### Assignment
The entire listing below is to be written out exactly, minus the pictures.
====== Source data ======
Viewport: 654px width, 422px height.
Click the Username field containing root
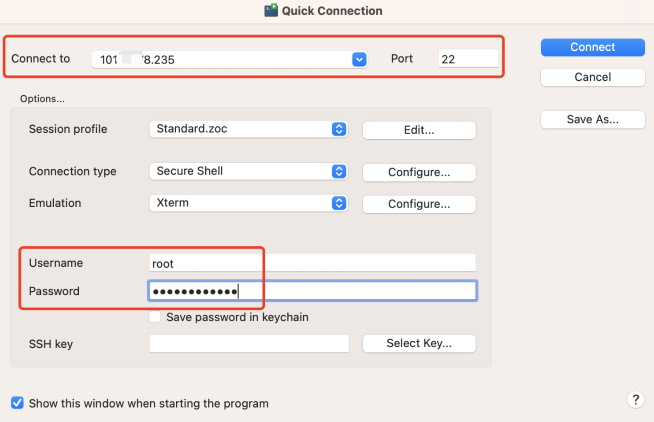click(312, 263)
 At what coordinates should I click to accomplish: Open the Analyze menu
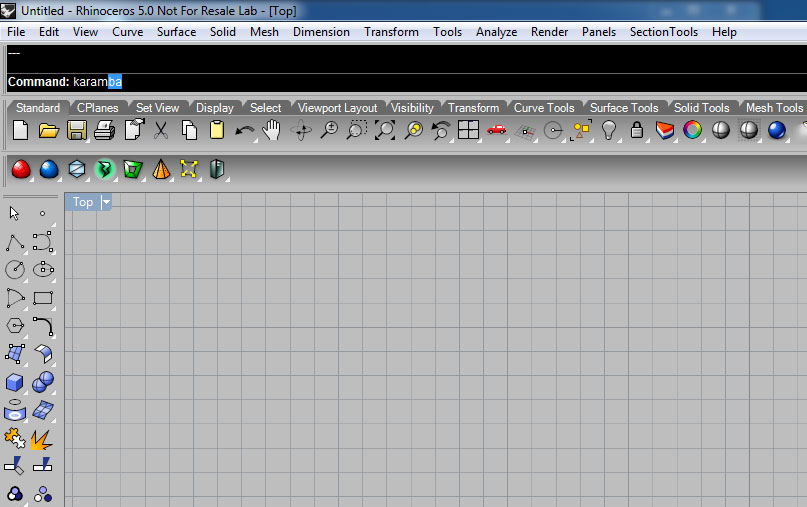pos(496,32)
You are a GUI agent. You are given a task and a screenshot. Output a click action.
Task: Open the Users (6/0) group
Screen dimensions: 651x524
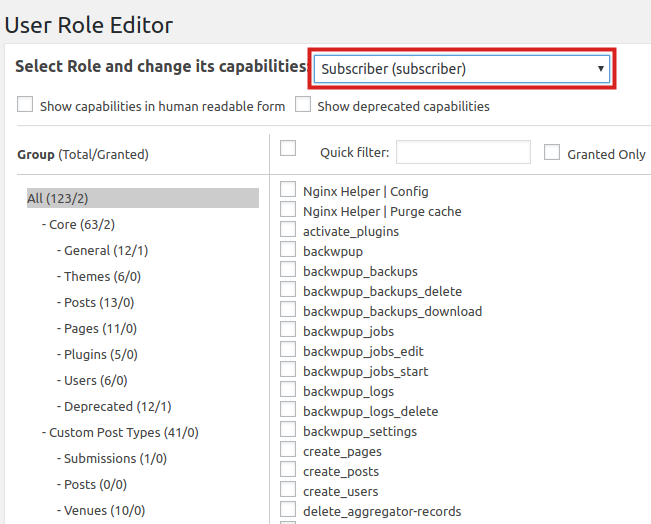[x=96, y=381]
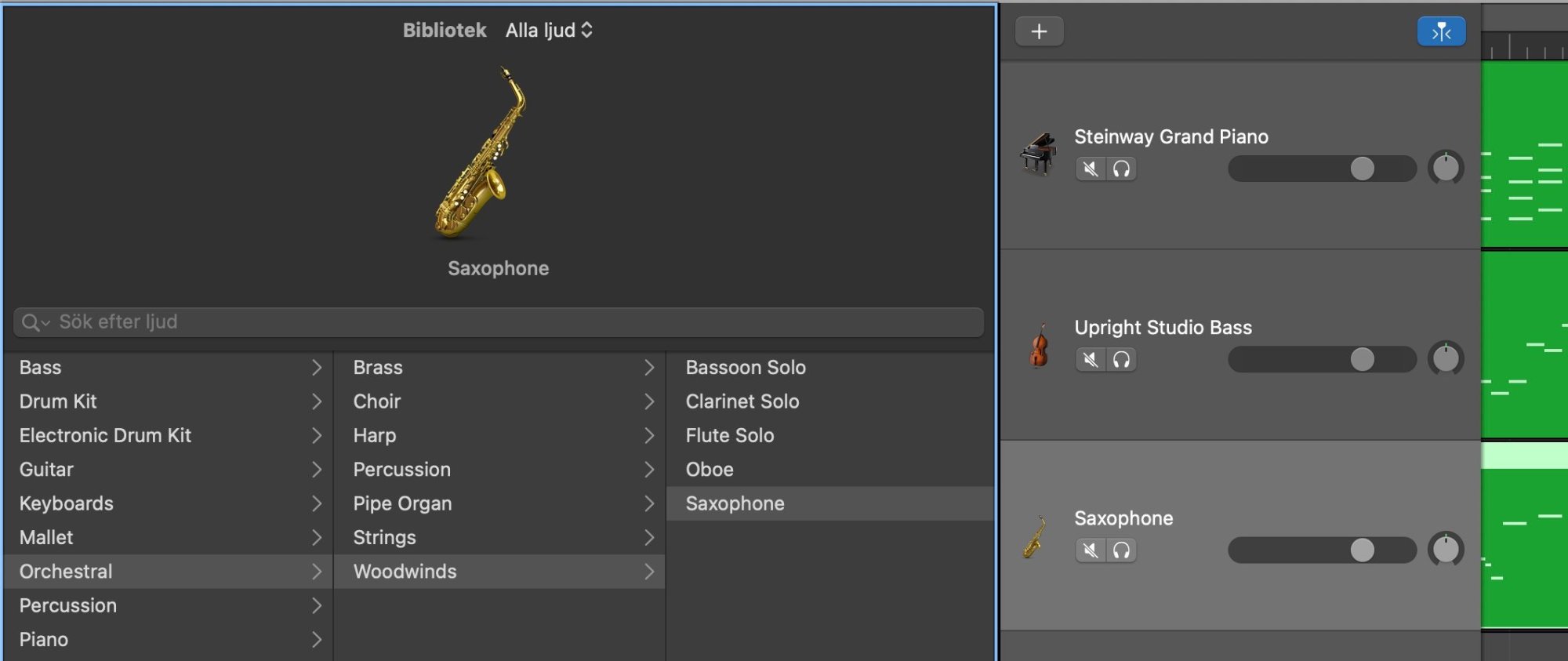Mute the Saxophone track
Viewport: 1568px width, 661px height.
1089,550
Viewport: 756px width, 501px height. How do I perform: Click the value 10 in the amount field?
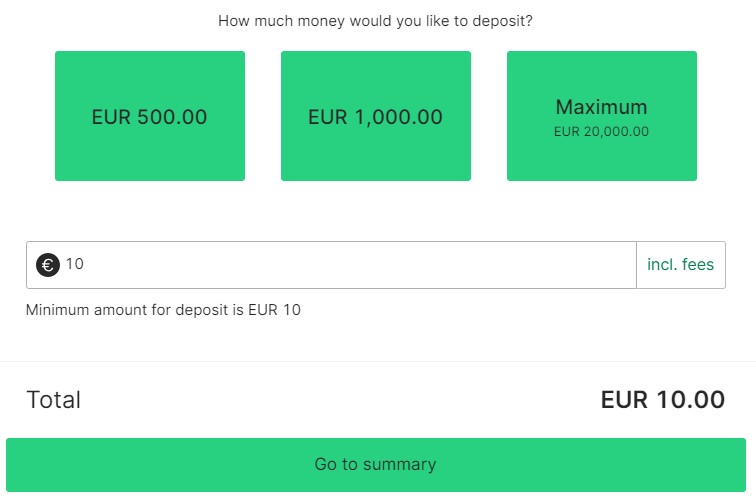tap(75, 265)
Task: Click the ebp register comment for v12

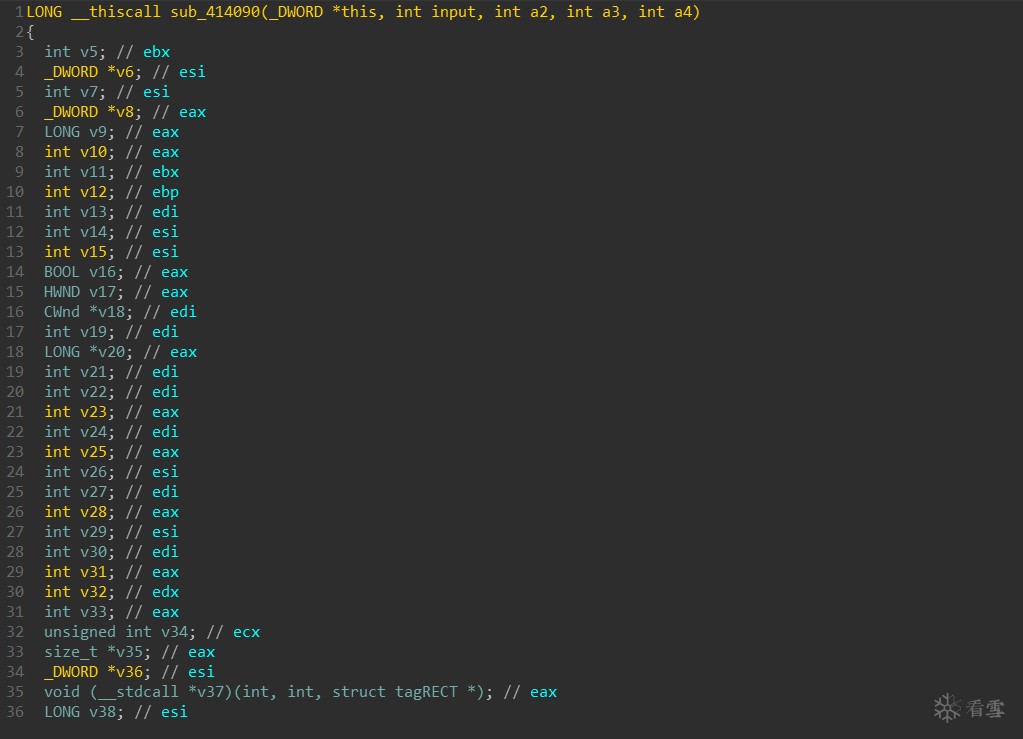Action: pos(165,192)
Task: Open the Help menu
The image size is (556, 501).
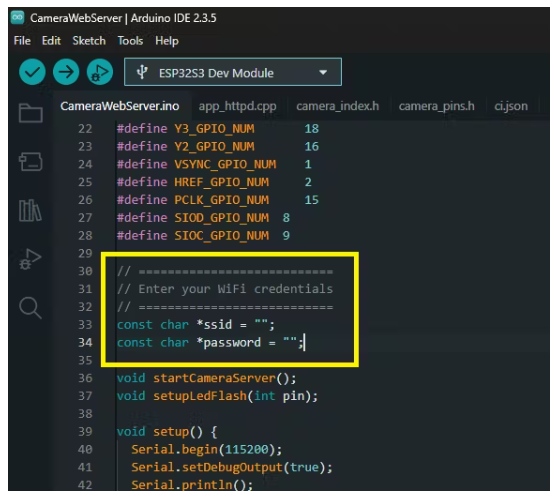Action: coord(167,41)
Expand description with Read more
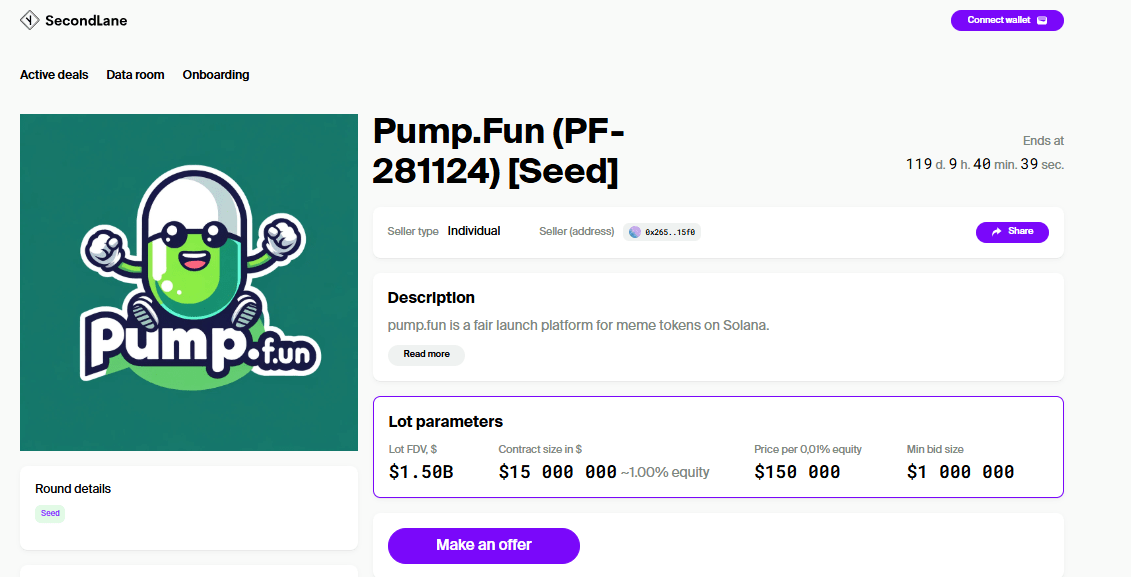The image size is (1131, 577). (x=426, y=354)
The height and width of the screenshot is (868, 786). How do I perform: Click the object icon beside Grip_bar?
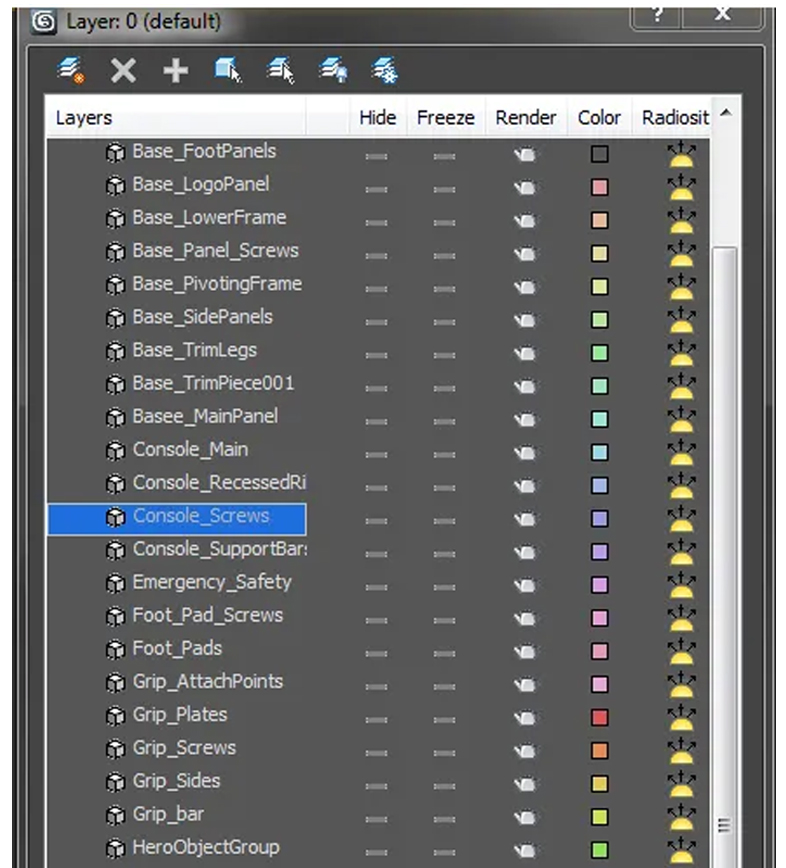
======
### Problem solution
Viewport: 654px width, 422px height.
Click the Username field containing root
click(312, 263)
 At what coordinates should I click to accomplish: Open the Analyze menu
pos(496,32)
You are a GUI agent. You are given a task and a screenshot. Output a click action.
Task: Open the Users (6/0) group
Screen dimensions: 651x524
[x=96, y=381]
Mute the Saxophone track
Viewport: 1568px width, 661px height.
1089,550
Viewport: 756px width, 501px height. How do I perform: Click the value 10 in the amount field?
tap(75, 265)
Task: Click the ebp register comment for v12

Action: pos(165,192)
Task: Open the Help menu
The image size is (556, 501).
Action: coord(167,41)
Expand description with Read more
The image size is (1131, 577). (x=426, y=354)
The height and width of the screenshot is (868, 786). How do I perform: Click the object icon beside Grip_bar?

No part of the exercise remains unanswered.